• _WHAT THIS EXERCISE ASKS_
**A.** Please list every bank or banking group named in the bank merger report.
**B.** Answer these from the bank merger report:
(i) What completion deadline did the takeover battle for RHB Capital Bhd have?
(ii) On which day of the week did the banks reveal that they had scrapped talks?
(iii) Who led CIMB Group Holdings Bhd in the battle?

AN ignominous flop. That may sound harsh but it befits a deal that was trumpeted would create the most valuable Malaysian bank in South-East Asia, steered by the unwaveringly powerful Bank Negara and executed by no less than the country's top influential bankers Datuk Seri Nazir Razak and Datuk Seri Abdul Wahid Omar.
As it turned out, Malayan Banking Bhd and CIMB Group Holdings Bhd's battle to take over RHB Capital Bhd, led respectively by Wahid and Nazir, which had a three-month deadline for completion took merely three weeks to go belly up.
On Thursday, just one week before both banking giants' competing offers were scheduled to land on the table of RHB Cap directors, the banks revealed that they had scrapped talks and were bowing out of the merger plan. Their carefully-crafted statements to the stock exchange, this time around, did little to mask the disenchantment. Based on the expectations of key stakeholders “we do not believe that we will be able to arrive at a value creating merger ... we prefer not to prolong our discussions unnecessarily,” said Nazir.

• _COLLECTED DATA_
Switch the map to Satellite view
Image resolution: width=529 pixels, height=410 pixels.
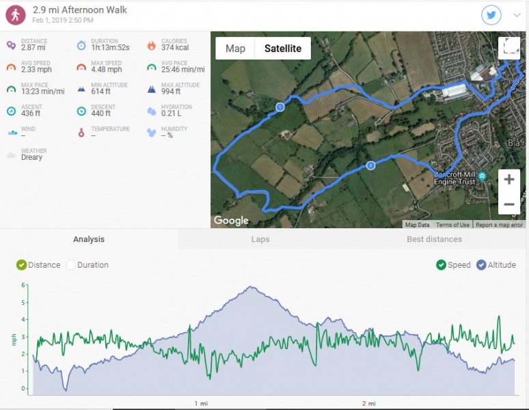point(283,49)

• _SOLUTIONS BY TASK_
**A.**
Bank Negara
Malayan Banking Bhd
CIMB Group Holdings Bhd
RHB Capital Bhd

**B.**
(i) Three months.
(ii) Thursday.
(iii) Datuk Seri Nazir Razak.